Days of infatuation!
I never pass that way now without thanking God for a misspent youth. Why
not make a fool of yourself? It is good fun while it lasts; it yields
mellow mirth for later years, and are not our fellow-creatures, those
solemn buffoons, ten times more ridiculous? Where is the use of
experience, if it does not make you laugh? The Logic of the
Intellect - what next! If any one had treated me to such tomfoolery while
standing there, petrified into a pillar of fidelity in that creeping
shadow, I should have replied gravely:
"The Logic of the Intellect, my dear Sir, is incompatible with
situations like mine. It was not invented for so stupendous a crisis. I
am waiting for my negress - can't you understand? - and she is already
seven minutes late...."
A flaming morning, forestaste of things to come.

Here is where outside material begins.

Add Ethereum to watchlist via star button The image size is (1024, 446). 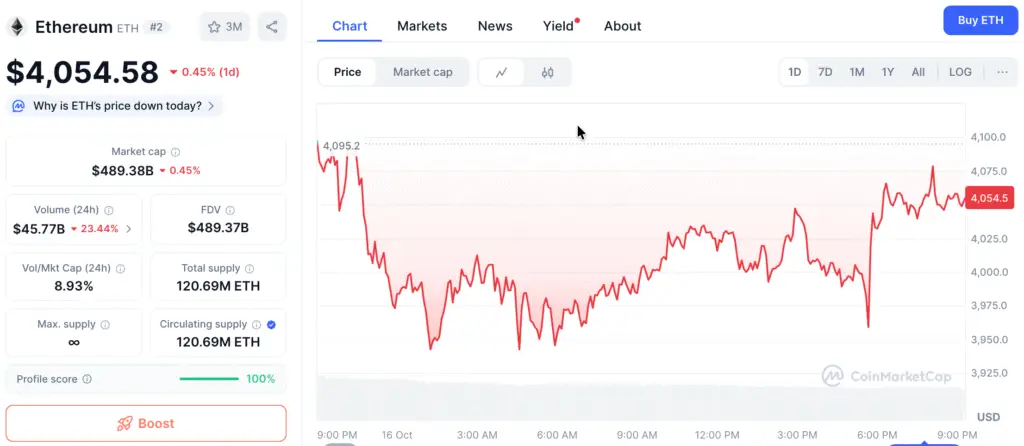[x=225, y=27]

I find myself, after an early visit to the hospital where things are
doing well, glancing down, towards midday, into Trajan's Forum, as one
looks into some torrid bear-pit.
Broken columns glitter in the sunshine; the grass is already withered to
hay. Drenched in light and heat, this Sahara-like enclosure is
altogether devoid of life save for the cats. The majority are dozing in
a kind of torpor, or moribund, or dead. My experiences in the hospital
half an hour ago dispose me, perhaps, to regard this menagerie in a more
morbid fashion than usual. To-day, in particular, it seems as if all the
mangy and decrepit cats of Rome had given themselves a rendezvous on
this classic soil; cats of every colour and every age - quite young ones
among them; all, one would say, at the last gasp of life.